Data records

== Segment start ==

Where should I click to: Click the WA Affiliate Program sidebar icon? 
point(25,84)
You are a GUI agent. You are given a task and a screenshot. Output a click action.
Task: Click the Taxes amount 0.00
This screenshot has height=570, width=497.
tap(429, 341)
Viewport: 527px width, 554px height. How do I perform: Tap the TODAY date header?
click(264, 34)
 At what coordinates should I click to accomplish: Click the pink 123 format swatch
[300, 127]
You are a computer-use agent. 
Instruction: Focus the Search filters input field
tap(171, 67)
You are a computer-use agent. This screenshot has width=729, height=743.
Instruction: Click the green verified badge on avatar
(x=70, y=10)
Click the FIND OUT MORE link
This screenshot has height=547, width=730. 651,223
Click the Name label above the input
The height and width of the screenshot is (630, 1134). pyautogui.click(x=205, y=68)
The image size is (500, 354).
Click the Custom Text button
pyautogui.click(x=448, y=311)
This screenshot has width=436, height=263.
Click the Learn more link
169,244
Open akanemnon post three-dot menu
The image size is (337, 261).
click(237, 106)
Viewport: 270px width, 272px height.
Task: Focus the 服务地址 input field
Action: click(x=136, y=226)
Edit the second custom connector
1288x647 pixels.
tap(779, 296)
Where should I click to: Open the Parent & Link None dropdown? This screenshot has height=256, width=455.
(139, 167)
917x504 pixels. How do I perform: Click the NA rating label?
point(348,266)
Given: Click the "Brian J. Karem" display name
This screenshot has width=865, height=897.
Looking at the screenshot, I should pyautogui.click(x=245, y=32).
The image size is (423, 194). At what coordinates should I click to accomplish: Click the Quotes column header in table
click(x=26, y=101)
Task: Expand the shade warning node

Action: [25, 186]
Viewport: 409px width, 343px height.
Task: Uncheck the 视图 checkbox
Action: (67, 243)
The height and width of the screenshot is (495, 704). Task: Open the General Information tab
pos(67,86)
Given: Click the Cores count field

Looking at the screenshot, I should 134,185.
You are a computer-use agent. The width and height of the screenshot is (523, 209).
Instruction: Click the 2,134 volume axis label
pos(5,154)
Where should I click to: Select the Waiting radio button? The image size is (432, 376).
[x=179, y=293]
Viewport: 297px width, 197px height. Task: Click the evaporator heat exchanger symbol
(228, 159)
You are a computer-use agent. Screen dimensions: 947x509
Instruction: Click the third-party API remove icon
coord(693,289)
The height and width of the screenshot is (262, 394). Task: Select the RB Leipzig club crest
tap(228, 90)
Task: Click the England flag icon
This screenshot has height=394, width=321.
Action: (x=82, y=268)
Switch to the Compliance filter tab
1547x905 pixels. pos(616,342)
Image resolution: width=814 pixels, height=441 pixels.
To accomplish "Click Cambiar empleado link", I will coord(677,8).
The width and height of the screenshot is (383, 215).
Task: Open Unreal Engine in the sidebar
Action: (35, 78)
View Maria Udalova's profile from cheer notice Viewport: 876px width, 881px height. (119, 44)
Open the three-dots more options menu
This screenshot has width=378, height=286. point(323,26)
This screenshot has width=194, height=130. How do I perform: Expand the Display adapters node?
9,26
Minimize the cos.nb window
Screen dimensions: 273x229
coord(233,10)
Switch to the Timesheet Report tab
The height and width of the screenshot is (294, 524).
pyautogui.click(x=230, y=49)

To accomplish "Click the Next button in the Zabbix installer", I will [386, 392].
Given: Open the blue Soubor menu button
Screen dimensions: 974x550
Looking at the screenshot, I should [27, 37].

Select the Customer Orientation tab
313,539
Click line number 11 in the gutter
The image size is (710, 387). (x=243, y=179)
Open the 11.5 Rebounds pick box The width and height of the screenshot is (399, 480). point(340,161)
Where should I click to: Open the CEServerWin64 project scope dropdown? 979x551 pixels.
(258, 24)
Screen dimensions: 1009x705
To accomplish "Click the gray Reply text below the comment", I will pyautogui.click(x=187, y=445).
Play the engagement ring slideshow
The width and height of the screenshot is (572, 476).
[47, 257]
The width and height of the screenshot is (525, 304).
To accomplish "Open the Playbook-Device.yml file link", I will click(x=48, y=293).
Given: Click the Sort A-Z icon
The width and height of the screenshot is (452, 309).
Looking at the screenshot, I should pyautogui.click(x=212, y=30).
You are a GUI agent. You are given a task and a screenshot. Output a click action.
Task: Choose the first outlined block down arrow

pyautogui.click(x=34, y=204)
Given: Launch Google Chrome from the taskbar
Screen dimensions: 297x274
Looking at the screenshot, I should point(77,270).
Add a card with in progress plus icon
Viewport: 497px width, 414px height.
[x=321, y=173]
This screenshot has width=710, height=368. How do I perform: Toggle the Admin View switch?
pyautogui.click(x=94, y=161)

== Segment end ==

§ Activity
In the entries above, find each line with the word "from" and copy it.

§ Result for this exercise
View Maria Udalova's profile from cheer notice Viewport: 876px width, 881px height. (119, 44)
Given: Launch Google Chrome from the taskbar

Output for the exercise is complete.